[Mesa-dev] [PATCH] i965: Disable L3 cache allocation for external buffers

Ville Syrjälä ville.syrjala at linux.intel.com
Wed Nov 1 21:33:28 UTC 2017


On Wed, Nov 01, 2017 at 04:24:21PM +0100, Daniel Vetter wrote:
> On Tue, Oct 24, 2017 at 05:06:33PM +0100, Chris Wilson wrote:
> > Through the use of mocs, we can define the cache usage for any surface
> > used by the GPU. In particular, we can request that L3 cache be
> > allocated for either a read/write miss so that subsequent reads can be
> > fetched from cache rather than memory. A consequence of this is that if
> > we allocate a L3/LLC cacheline for a read and the object is changed in
> > main memory (e.g. a PCIe write bypassing the CPU) then the next read
> > will be serviced from the stale cache and not from the new data in
> > memory. This is an issue for external PRIME buffers where we may miss
> > the updates entirely if the image is small enough to fit within our
> > cache.
> > 
> > Currently, we have a single bit to mark all external buffers so use that
> > to tell us when it is unsafe to use a cache override in mocs and
> > fallback to the PTE value instead (which should be set to the correct
> > cache level to be coherent amongst all active parties: PRIME, scanout and
> > render).
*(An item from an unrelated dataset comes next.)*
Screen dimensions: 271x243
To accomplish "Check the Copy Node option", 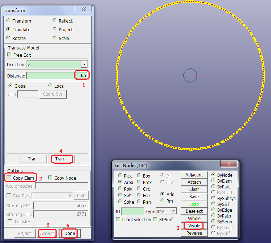I will [x=50, y=178].
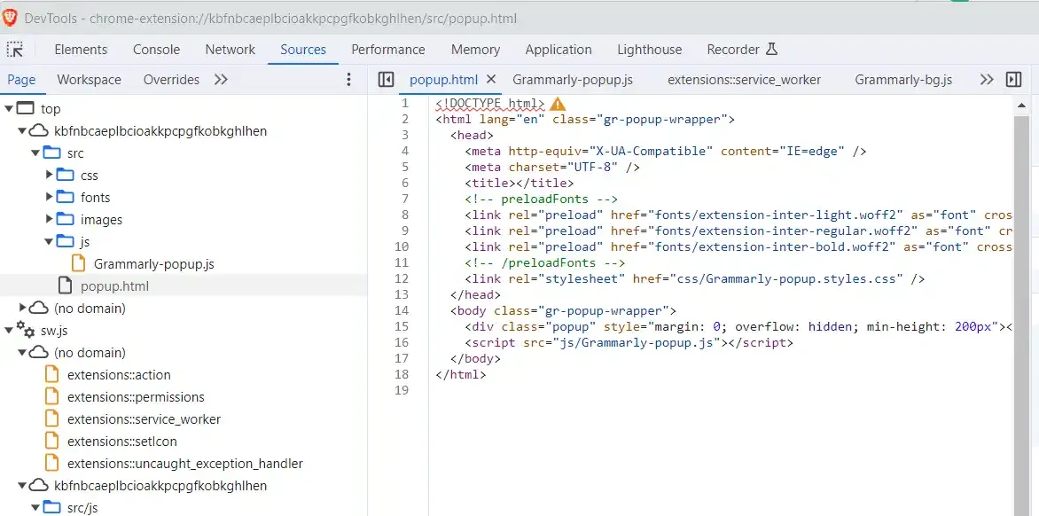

This may be refined in future to limit the override to buffers
> > outside the control of mesa; as buffers being shared between mesa
> > clients should be able to coordinate themselves without resolves.
> > 
> > Bugzilla: https://bugs.freedesktop.org/show_bug.cgi?id=101691
> > Cc: Kenneth Graunke <kenneth at whitecape.org>
> > Cc: Jason Ekstrand <jason at jlekstrand.net>
> > Cc: Lyude Paul <lyude at redhat.com>
> > Cc: Timo Aalton <tjaalton at ubuntu.com>
> > Cc: Ben Widawsky <ben at bwidawsk.net>
> > Cc: Daniel Vetter <daniel.vetter at ffwll.ch>
> > ---
> >  src/intel/blorp/blorp.c                          |  1 +
> >  src/intel/blorp/blorp.h                          |  1 +
> >  src/intel/blorp/blorp_genX_exec.h                |  2 +-
> >  src/intel/blorp/blorp_priv.h                     |  1 +
> >  src/mesa/drivers/dri/i965/brw_blorp.c            |  1 +
> >  src/mesa/drivers/dri/i965/brw_state.h            |  3 ++-
> >  src/mesa/drivers/dri/i965/brw_wm_surface_state.c | 16 +++++++++++-----
> >  7 files changed, 18 insertions(+), 7 deletions(-)
> > 
> > diff --git a/src/intel/blorp/blorp.c b/src/intel/blorp/blorp.c
> > index 7cc6335f2f..459ad66652 100644
> > --- a/src/intel/blorp/blorp.c
> > +++ b/src/intel/blorp/blorp.c
> > @@ -71,6 +71,7 @@ brw_blorp_surface_info_init(struct blorp_context *blorp,
> >                         surf->surf->logical_level0_px.array_len));
> >  
> >     info->enabled = true;
> > +   info->external = surf->external;
> >  
> >     if (format == ISL_FORMAT_UNSUPPORTED)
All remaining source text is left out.